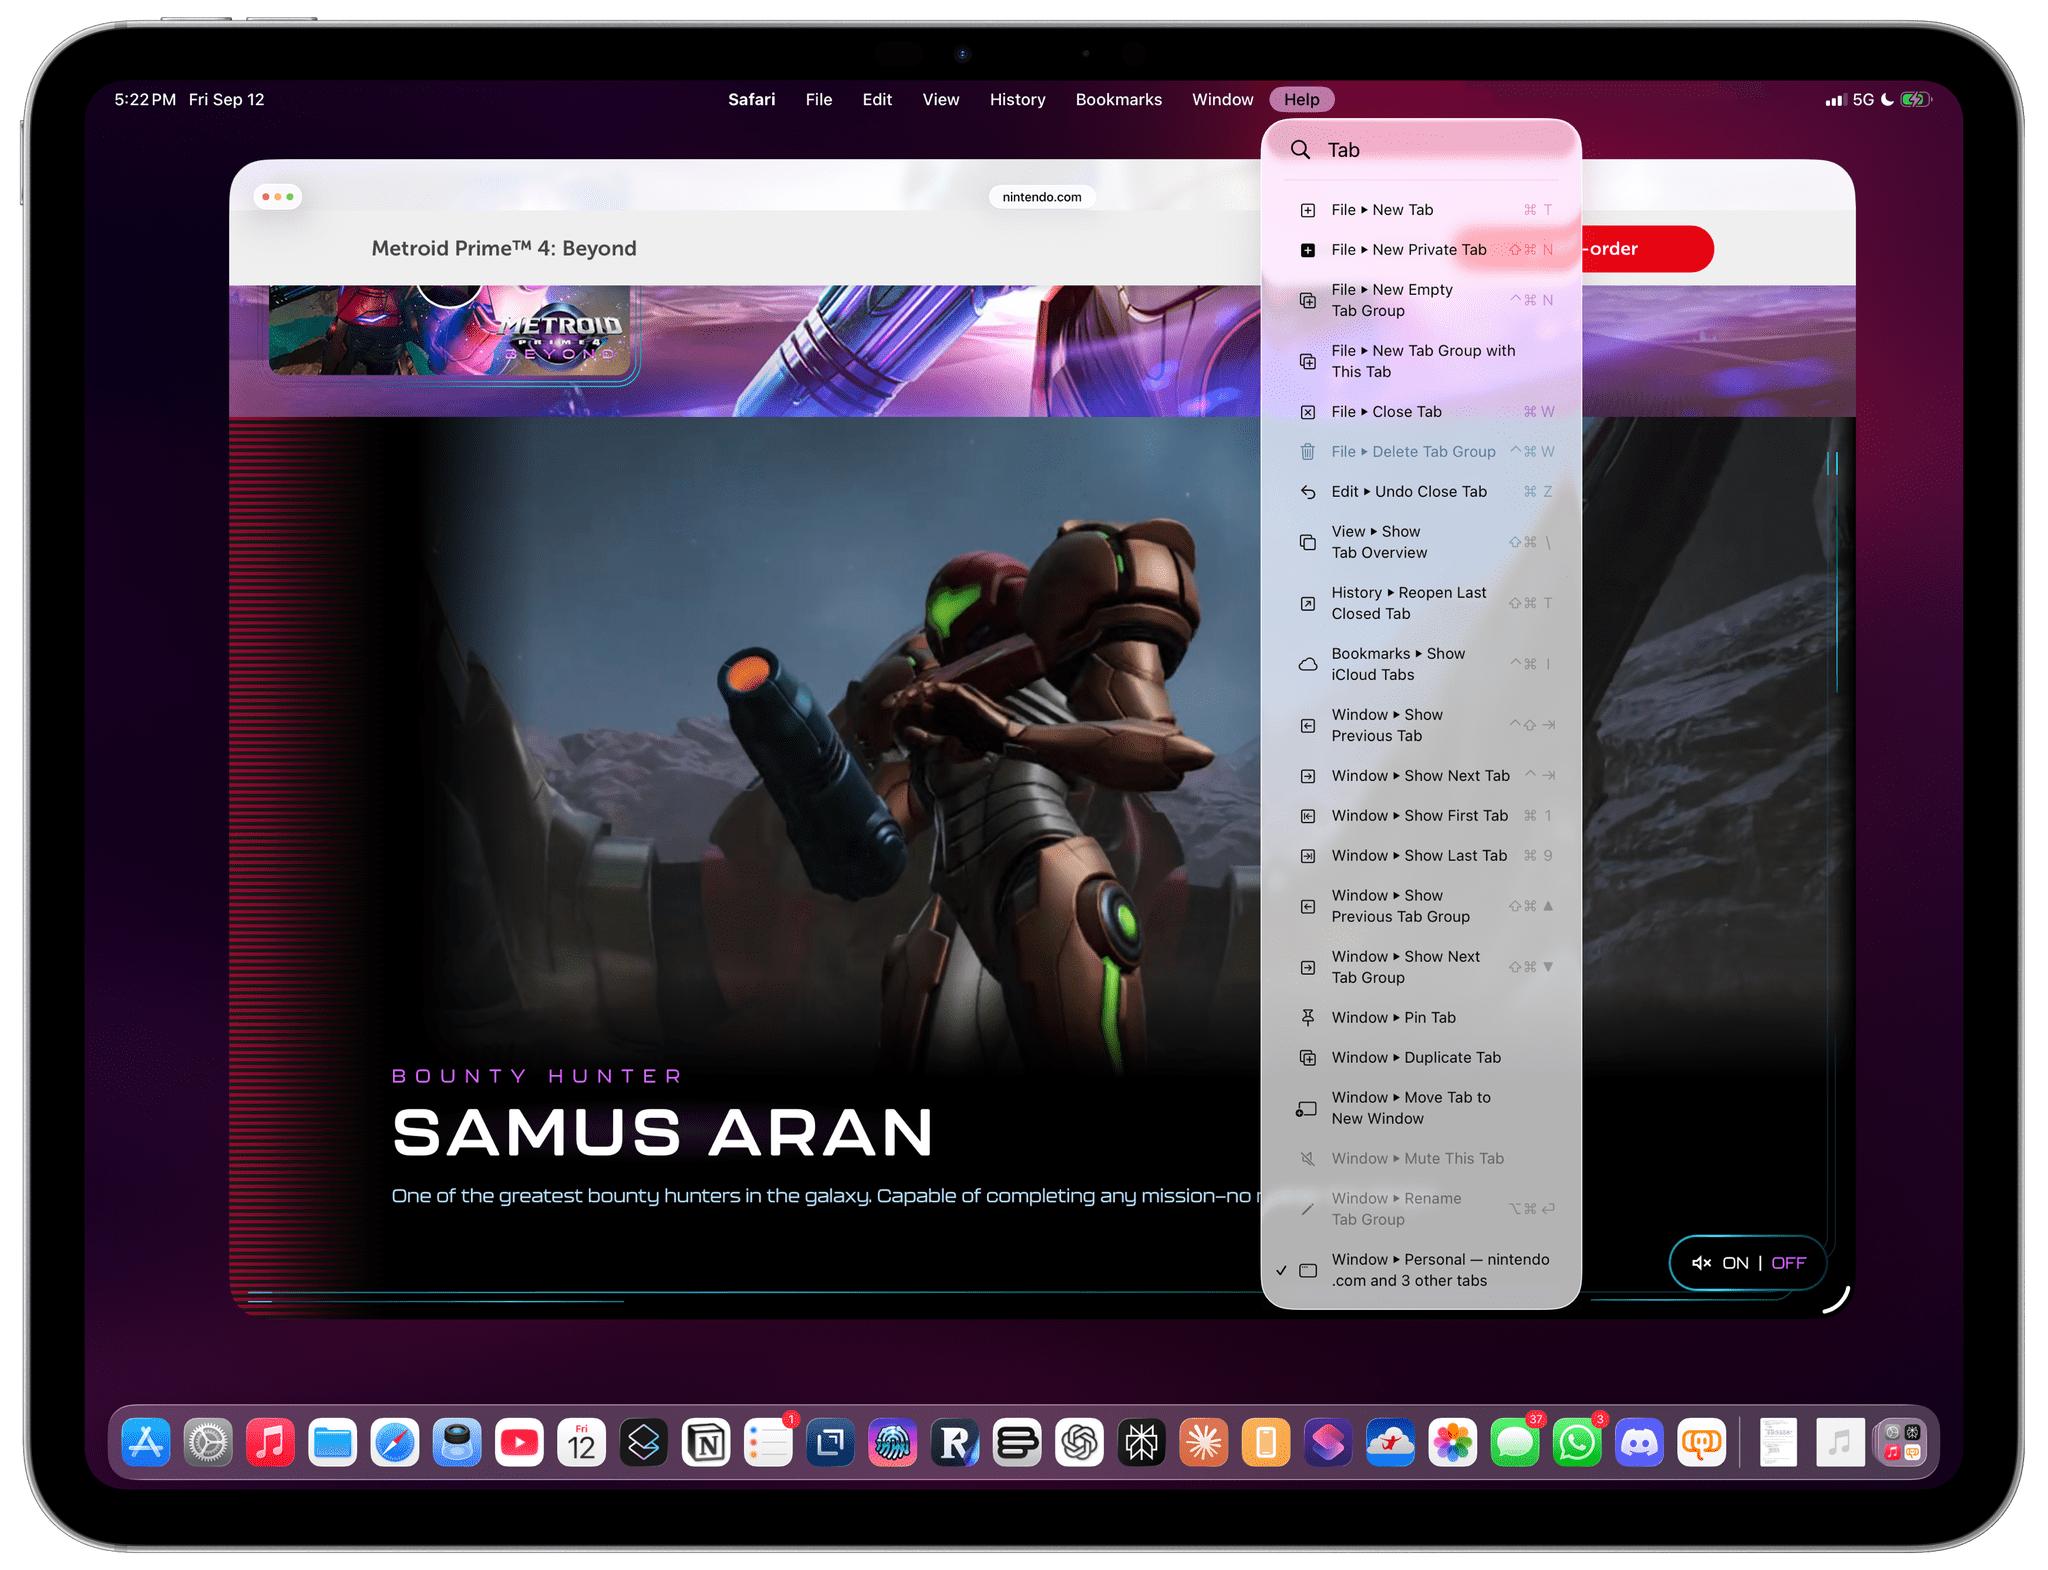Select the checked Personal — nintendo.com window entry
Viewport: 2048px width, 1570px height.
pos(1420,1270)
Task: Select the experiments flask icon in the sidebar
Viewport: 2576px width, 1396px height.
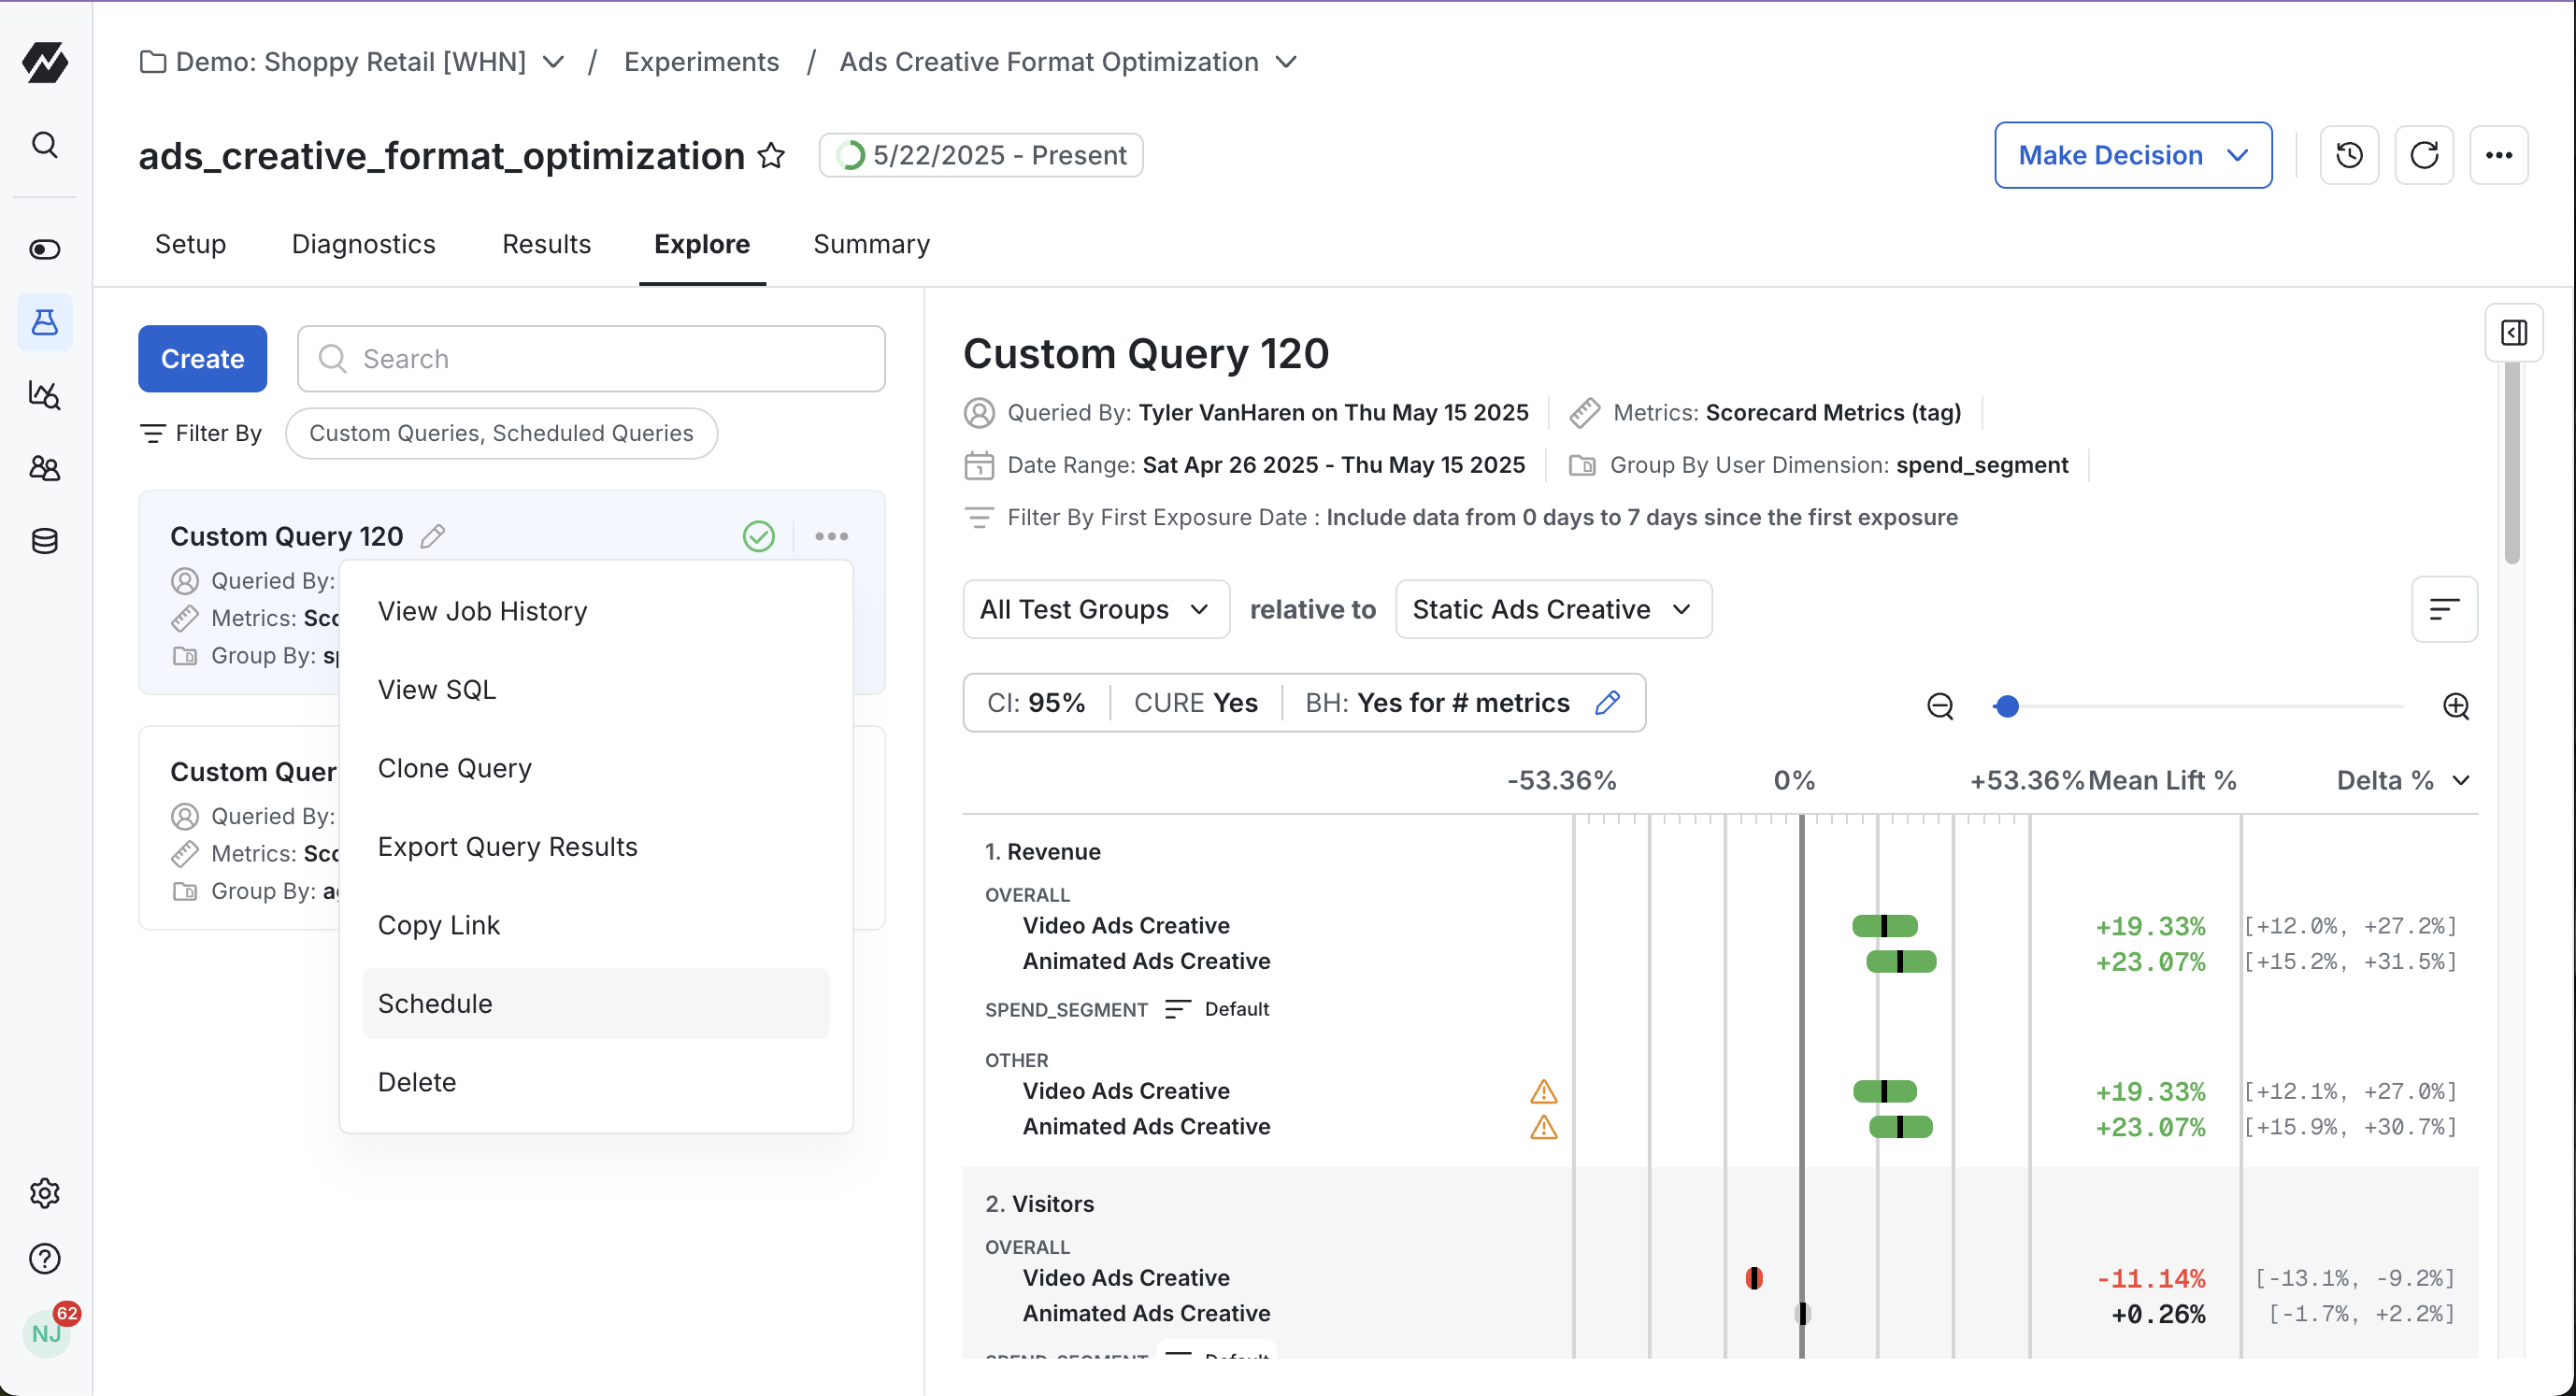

_ _ _ _ _ _ _

* Work item: Transcribe exactly the lines above, running from the one that contains "Task: Select the" through the final line of the listing, and skip every picture.

* Exercise result:
Task: Select the experiments flask icon in the sidebar
Viewport: 2576px width, 1396px height.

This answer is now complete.